07 décembre 2007, 19h00 : Jewels, de George Balanchine, au Royal Opera House, Londres

 

Pas très fananatique de Balanchine, et donc pas très familier de Joyaux, cette entrée dans le répertoire du Royal Ballet, pour Emeraudes et Diamants, était surtout pour moi l’occasion de voir des partenariats inhabituels hors du ronronnement de la compagnie. Cette série, très courte, de huit représentations présentait tous les joyaux valides du Royal Ballet (moins donc Federico Bonelli et pour les dernières représentations Zenaïda Yanowsky, Johann Kobborg n’était pas prévu quant à lui) dans cette nouvelle production auréolée du prestige du luxe, très cher au Royaume britannique… Elle a été présentée en tout cas comme telle, dans un grand battage médiatique avec en exergue la participation d’un célèbre joaillier, sponsor de l’événement.

Le test est difficile car malheureusement Joyaux commence par Emeraudes qui est sans doute le plus abscons des trois opus. Il cueille à froid le spectateur dans une musique de Gabriel Fauré pas vraiment élaborée pour saisir l’attention. La chorégraphie est donc contrainte par le tempo sirupeux et finalement, on s’ennuie beaucoup. Au bout d’une demie heure, le public, poli, applaudit, mais à peine et n’a qu’une idée, se précipiter au bar dans un silence éloquent. J’essaie de me souvenir mais c’est la première fois depuis très longtemps en tout cas que je n’ai pas vu de "curtain call" à la Royal Opera House..

J’hésite à prendre position sur Emeraudes, me demandant s’il n’y a pas eu erreur de casting, ou si simplement ce morceau ne fonctionne pas, j’avoue que la version de l’Opéra de Paris (vue uniquement sur DVD il est vrai) ne me convainc pas davantage, malgré la présence de Laëtitia Pujol, que d’ordinaire j’apprécie beaucoup.

Ici, Edward Watson et Tamaja Rojo me semblent quand même inadéquatement assortis. Edward Watson n’arrive pas à cacher son ennui, et Tamaja Rojo est un glaçon. On a l’impression qu’ils sont en répétition donnant juste la technique et laissant de côté l’investissement personnel, désincarnant totalement l’œuvre de toute musicalité et le duo, de toute proximité. D’évidence, ils ne s’intéressent pas à ce qu’ils font, ils exécutent, ce qui est très frustrant lorsqu’on connaît individuellement leur potentialité interprétative.

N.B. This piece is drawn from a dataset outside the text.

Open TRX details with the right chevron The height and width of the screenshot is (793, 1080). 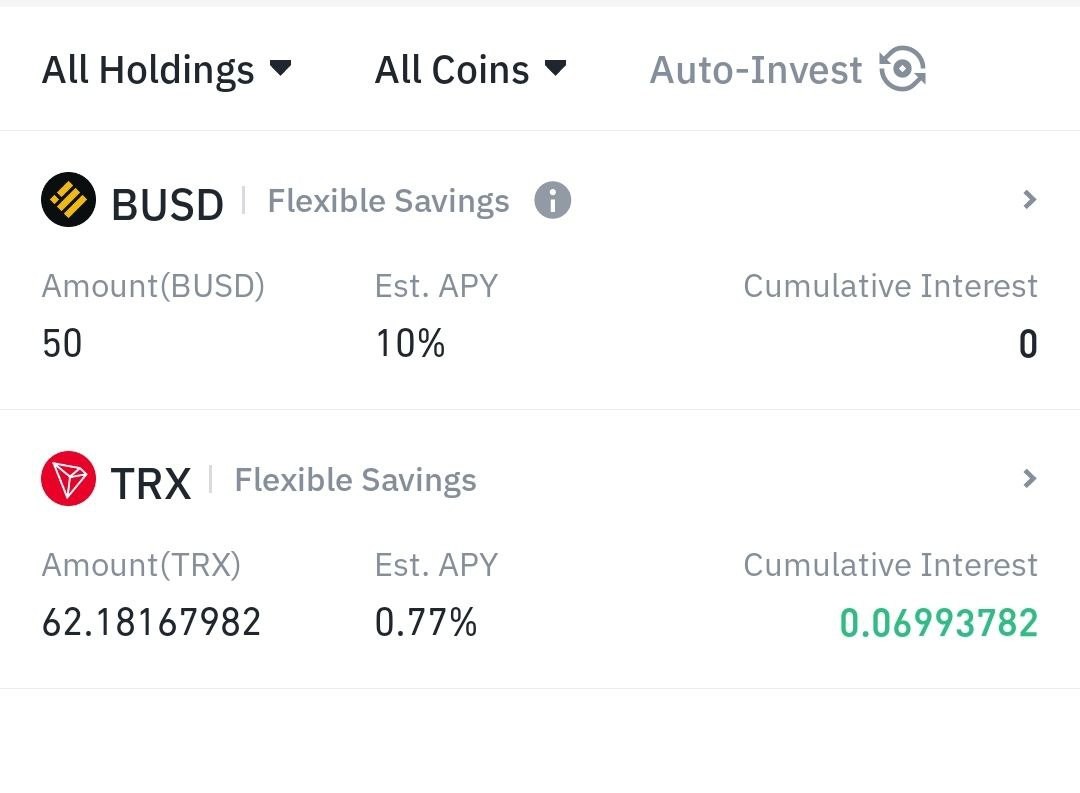1029,479
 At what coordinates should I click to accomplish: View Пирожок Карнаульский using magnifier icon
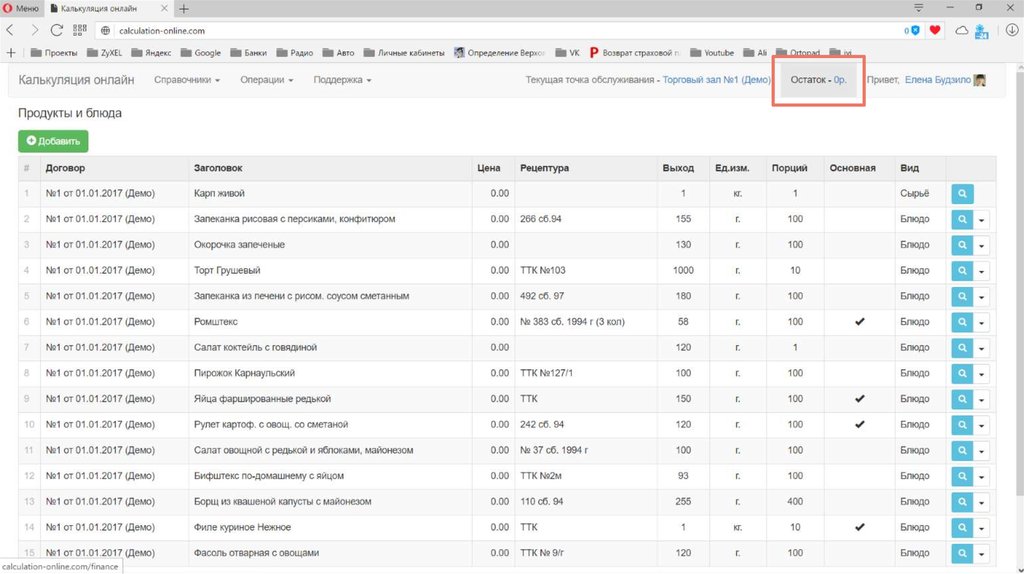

C’est d’autant plus frappant que le bijou d’Emeraudes est Leanne Benjamin qui au contraire s’est tellement perdue dans la musique qu’elle s’est surprise dans une perte d’équilibre, à un moment très anodin. Ce léger incident était plutôt l’illustration de cet abandon qui la pousse, dans une certaine extase, constamment à la limite et qui est l’essence de son art lorsque cela réussit. Cela n’a pas vraiment gâché sa prestation d’autant plus que son partenaire, Ivan Putrov, était également assez inspiré. C’est un danseur très classique qui sait admirablement bien travailler les lignes et a mis en valeur sa partenaire transfigurée. J’ajoute au crédit de Leanne Benjamin que lorsqu’Edward Watson lui a pris la main, on a senti chez ce dernier un léger éveil accréditant l’hypothèse du mismatch. Cela engendre donc quelques regrets car on a presque l’impression qu’il suffisait de peu pour que les danseurs arrivent à nous faire ressentir quelque chose, et ce peu, seul Leanne et Ivan, ont réussi, sobrement mais avec justesse, à le rendre.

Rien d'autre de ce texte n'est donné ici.